Without mentioning amounts, or percentage-relative-to-income, I think that by simply saying something like, ‘We directly support a farming community in ___________ through the work of __________;’ you are actually providing a model for your friends and family. You’re saying that this is something that you do each month, as naturally as you eat breakfast each day.

I’m assuming here that you support your local church, if you have one.

Many don’t have a local church right now — about 20% of the Christian people I am in contact with each week — and never got into the habit of giving to parachurch organizations, or foreign missions. So they do nothing. In a world where giving can happen at the click of a computer, there’s really no excuse.

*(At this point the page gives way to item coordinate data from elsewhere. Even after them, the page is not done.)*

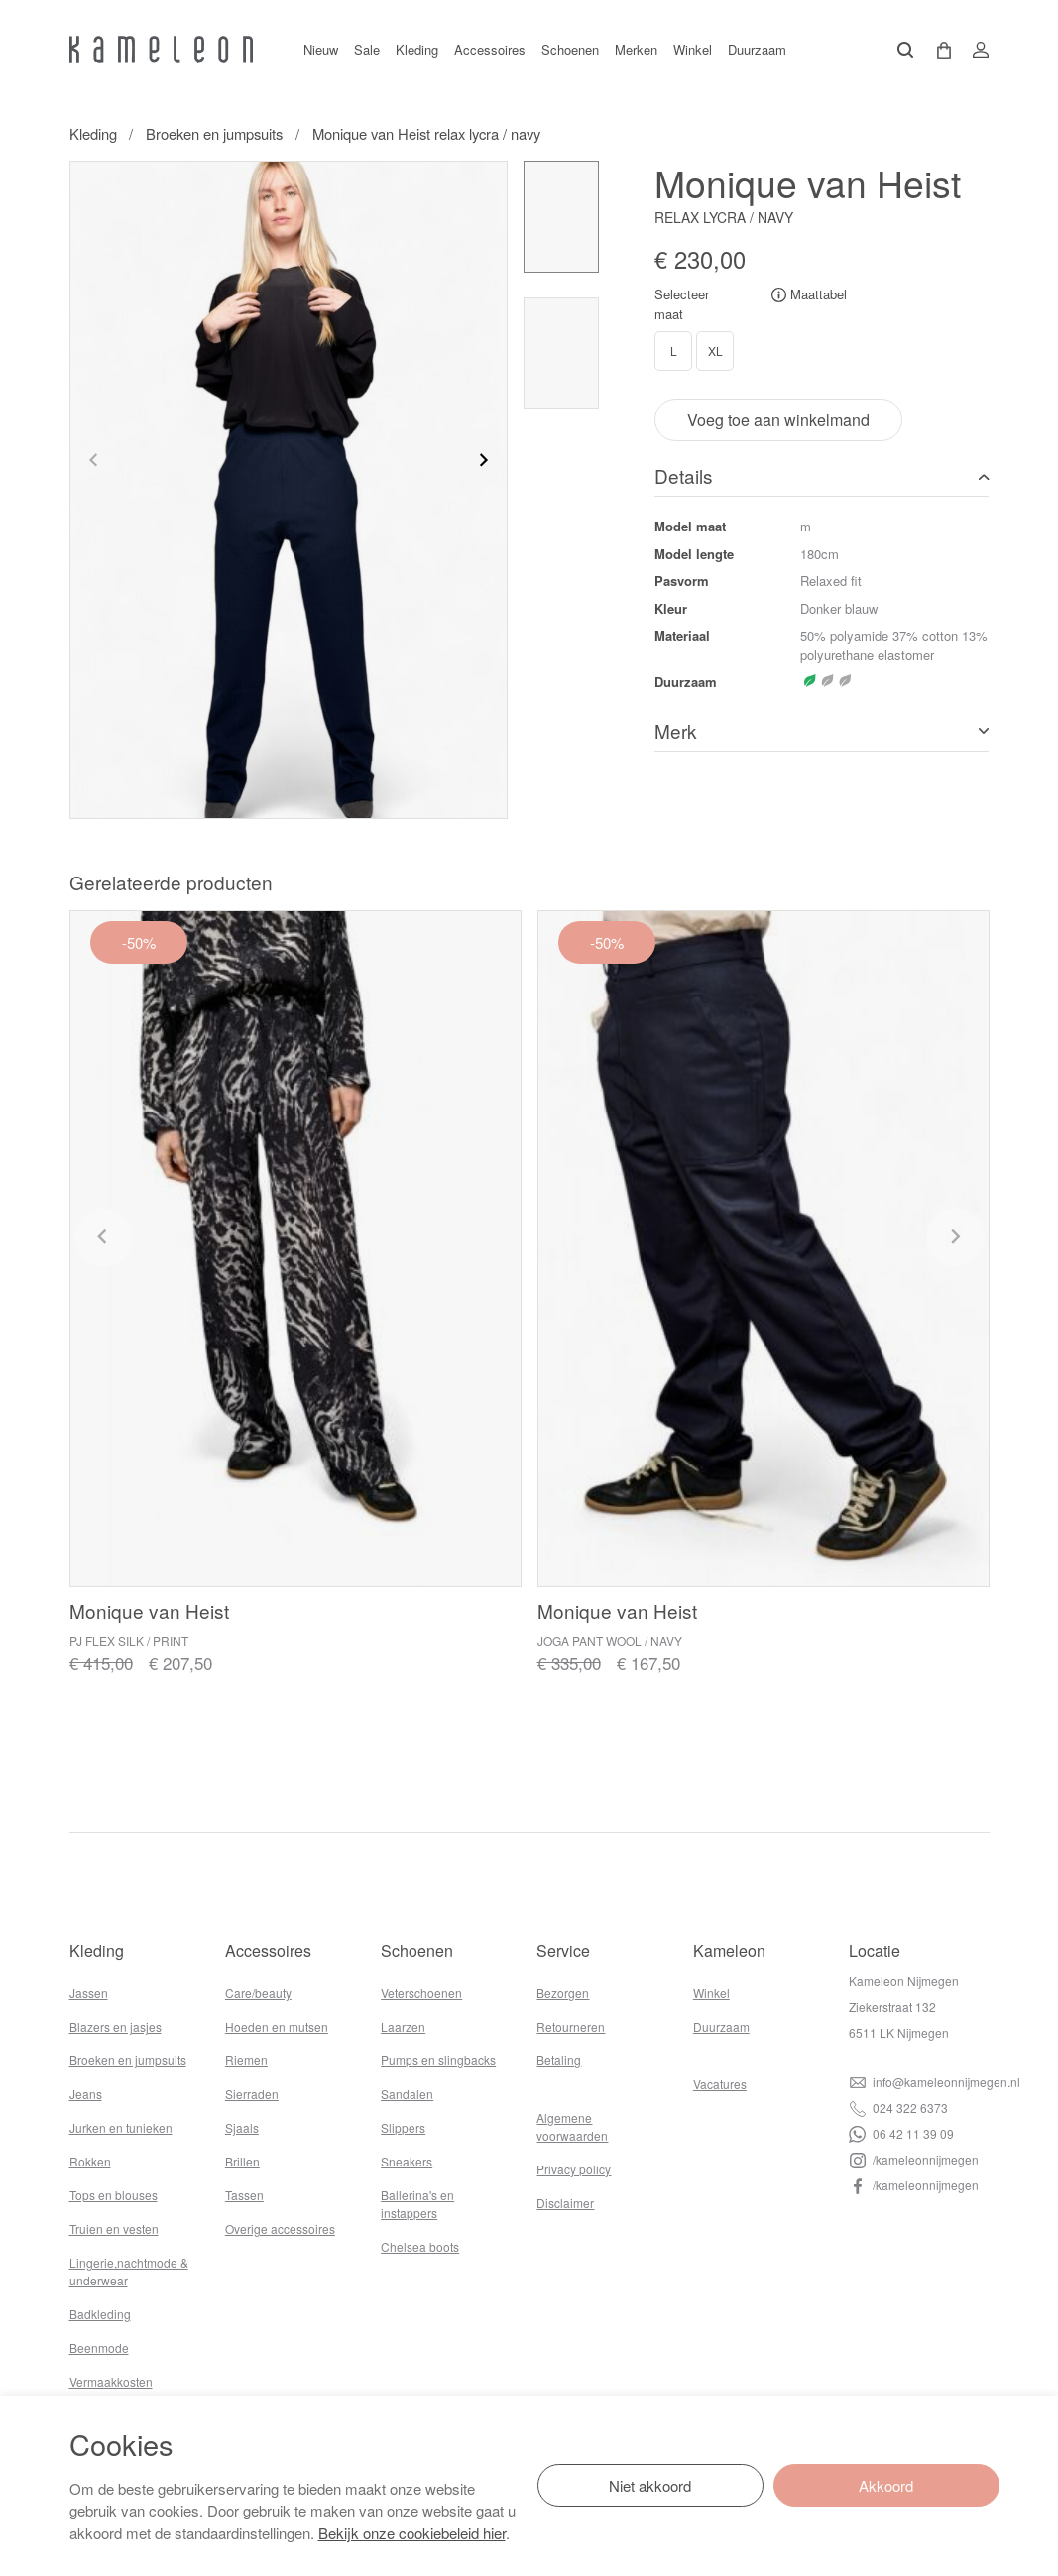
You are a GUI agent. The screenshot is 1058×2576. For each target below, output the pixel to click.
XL (715, 350)
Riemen (246, 2059)
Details (683, 475)
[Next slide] (483, 460)
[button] (937, 50)
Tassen (244, 2194)
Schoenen (570, 49)
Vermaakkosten (111, 2381)
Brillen (242, 2161)
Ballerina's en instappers (417, 2203)
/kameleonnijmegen (914, 2159)
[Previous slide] (94, 460)
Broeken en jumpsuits (214, 133)
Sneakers (406, 2161)
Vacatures (720, 2083)
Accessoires (490, 49)
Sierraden (252, 2093)
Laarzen (403, 2026)
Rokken (90, 2161)
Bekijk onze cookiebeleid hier (412, 2532)
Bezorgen (562, 1992)
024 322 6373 (898, 2107)
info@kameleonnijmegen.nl (934, 2081)
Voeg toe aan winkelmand (778, 420)
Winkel (692, 49)
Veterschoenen (421, 1992)
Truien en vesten (114, 2228)
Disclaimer (565, 2202)
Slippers (403, 2127)
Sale (367, 49)
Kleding (417, 49)
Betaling (558, 2059)
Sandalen (407, 2093)
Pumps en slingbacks (438, 2059)
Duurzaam (757, 49)
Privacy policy (573, 2169)
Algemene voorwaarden (572, 2126)
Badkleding (100, 2313)
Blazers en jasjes (115, 2026)
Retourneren (570, 2026)
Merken (636, 49)
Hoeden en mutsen (276, 2026)
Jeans (85, 2093)
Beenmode (99, 2347)
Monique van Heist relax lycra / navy (426, 133)
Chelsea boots (420, 2246)
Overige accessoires (280, 2228)
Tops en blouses (113, 2194)
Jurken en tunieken (121, 2127)
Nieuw (320, 49)
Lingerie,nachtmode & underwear (128, 2271)
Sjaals (242, 2127)
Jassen (88, 1992)
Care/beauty (258, 1992)
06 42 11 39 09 (901, 2133)
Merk (675, 730)
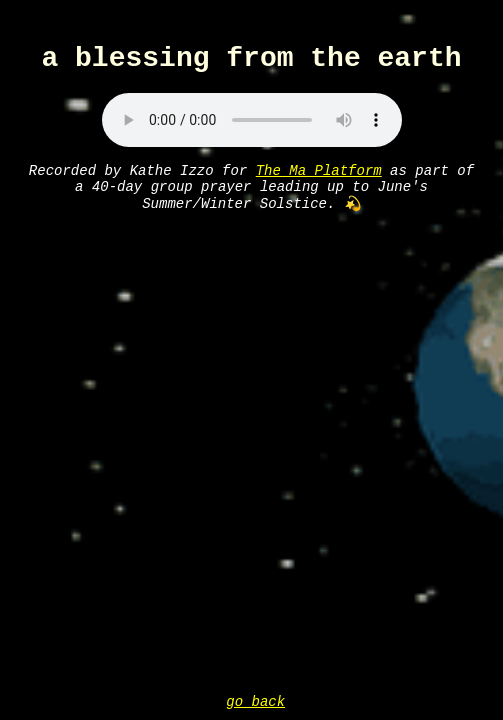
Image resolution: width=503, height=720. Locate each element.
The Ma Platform (319, 179)
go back (255, 700)
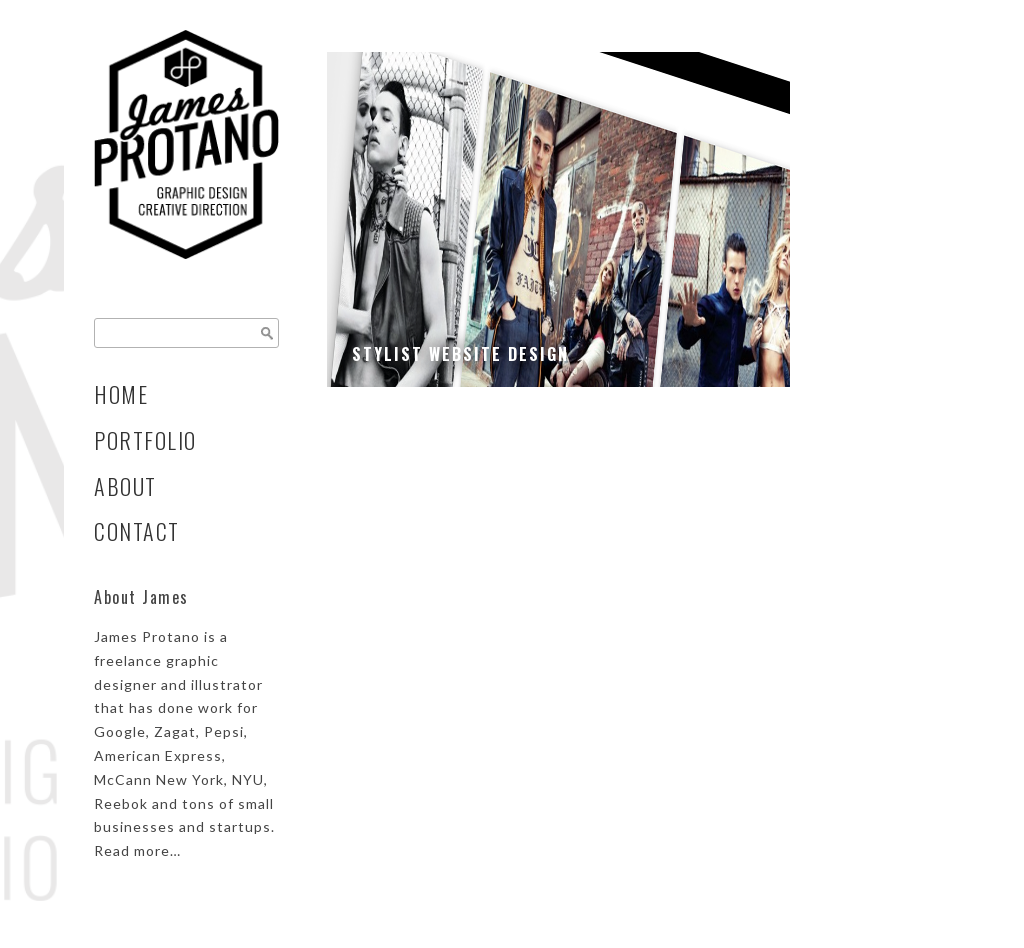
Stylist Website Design (460, 354)
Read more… (137, 850)
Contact (137, 531)
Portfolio (145, 440)
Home (121, 394)
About (125, 486)
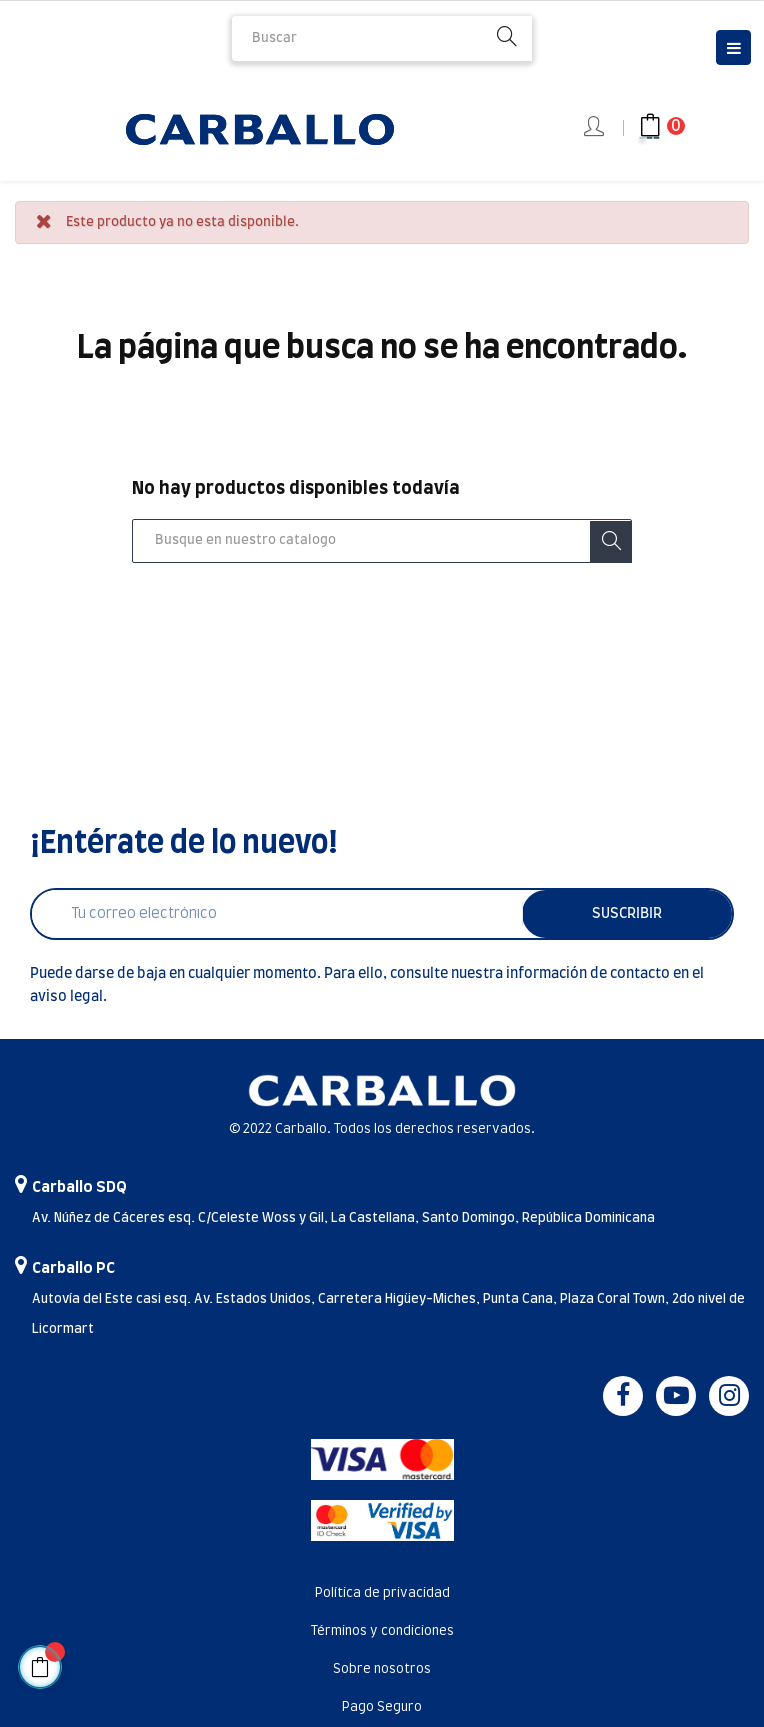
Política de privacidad (382, 1593)
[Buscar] (382, 541)
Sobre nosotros (382, 1669)
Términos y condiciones (382, 1631)
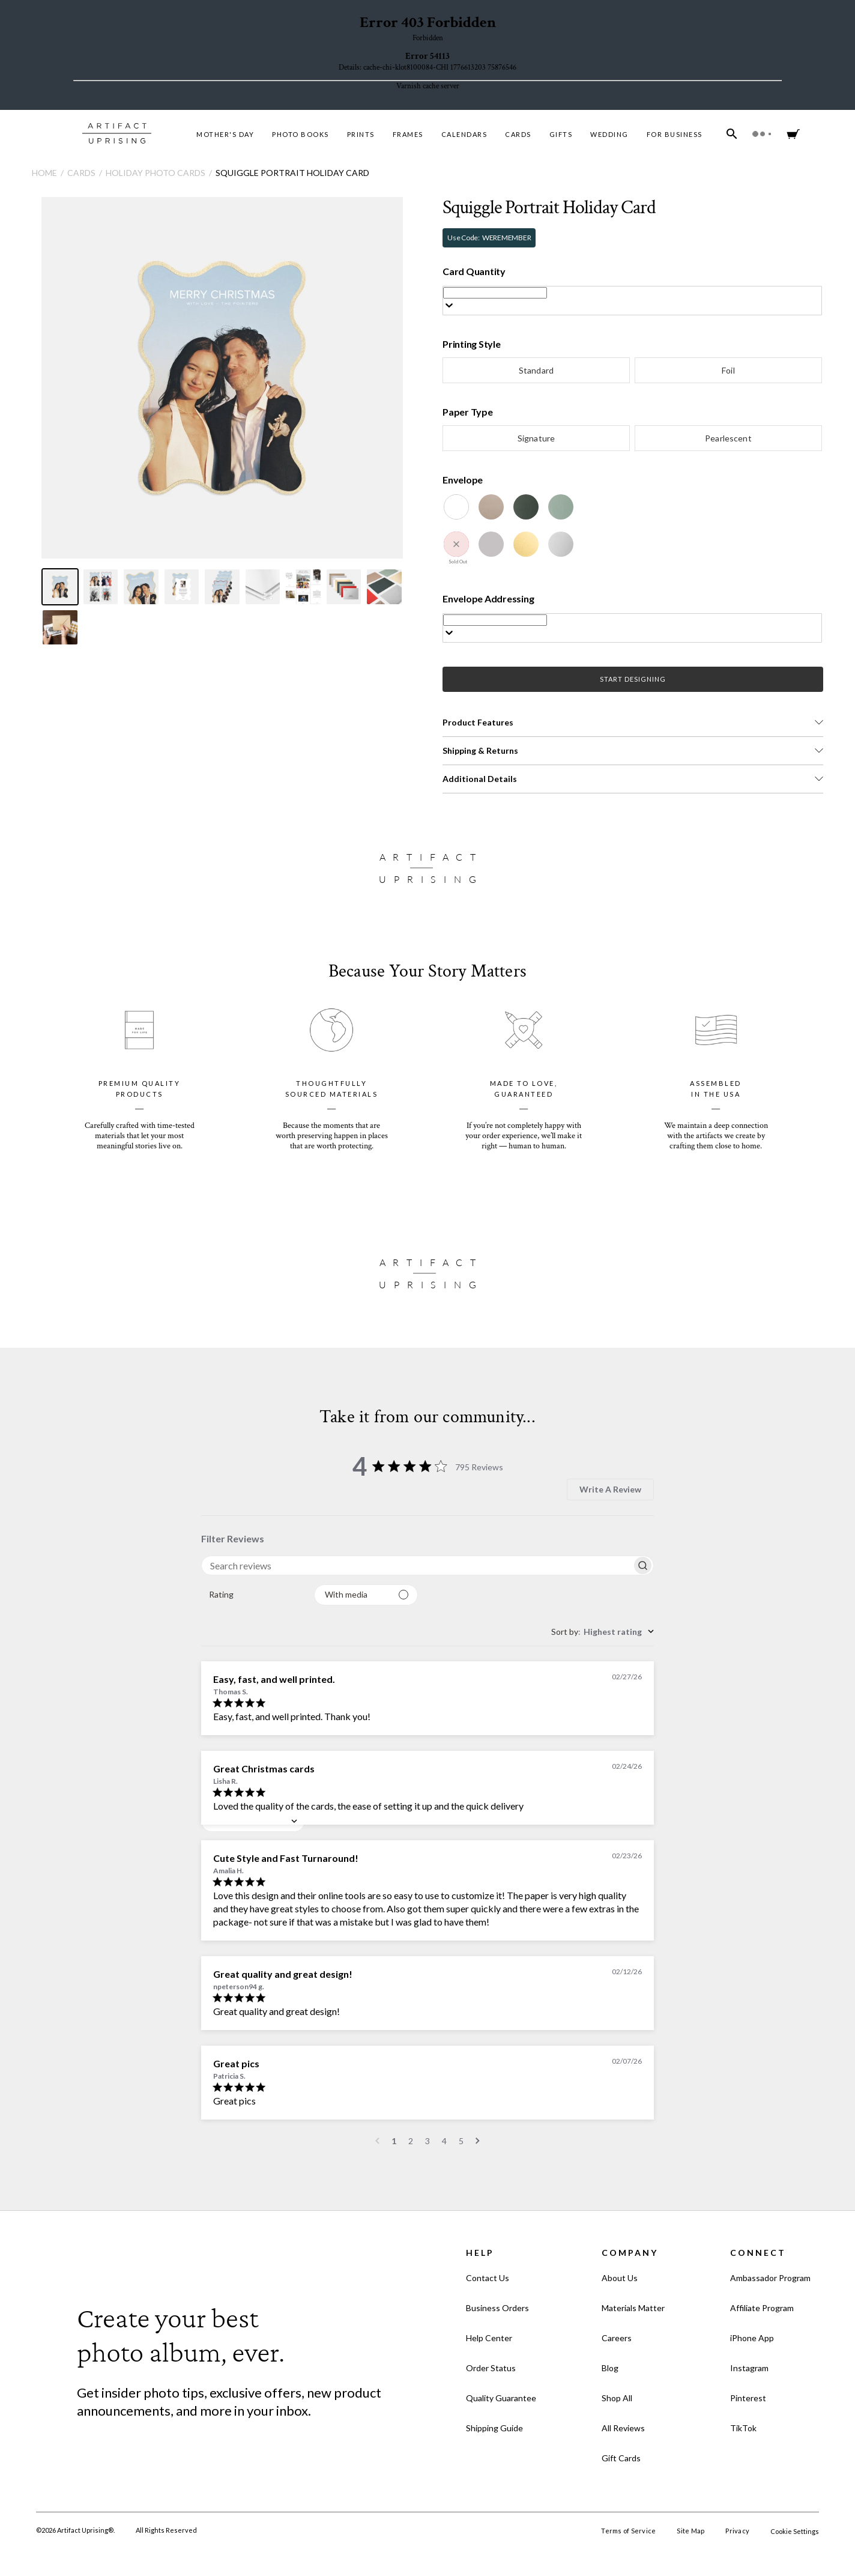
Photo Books (300, 134)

But if people who are currently giving would simply talk about the thing which they are passionate enough about to give up part of their income each month, then I believe that giving would be contagious.

Don’t keep it a secret. Tell them about the orphanage in __________, or Bible distribution in __________, or the village hospital in __________. Talk about the people who came to Christ after the movie was shown in __________, or the church plant taking place in __________, or the underprivileged kids who get to attend a Christian summer camp in __________.

Don’t say how much. Don’t reference a dollar amount. Don’t do anything where you are getting your reward now (instead of later.) Just share your passion and excitement for the work you see God doing in __________, and wait for them to say, ‘How can I get in contact with that organization?’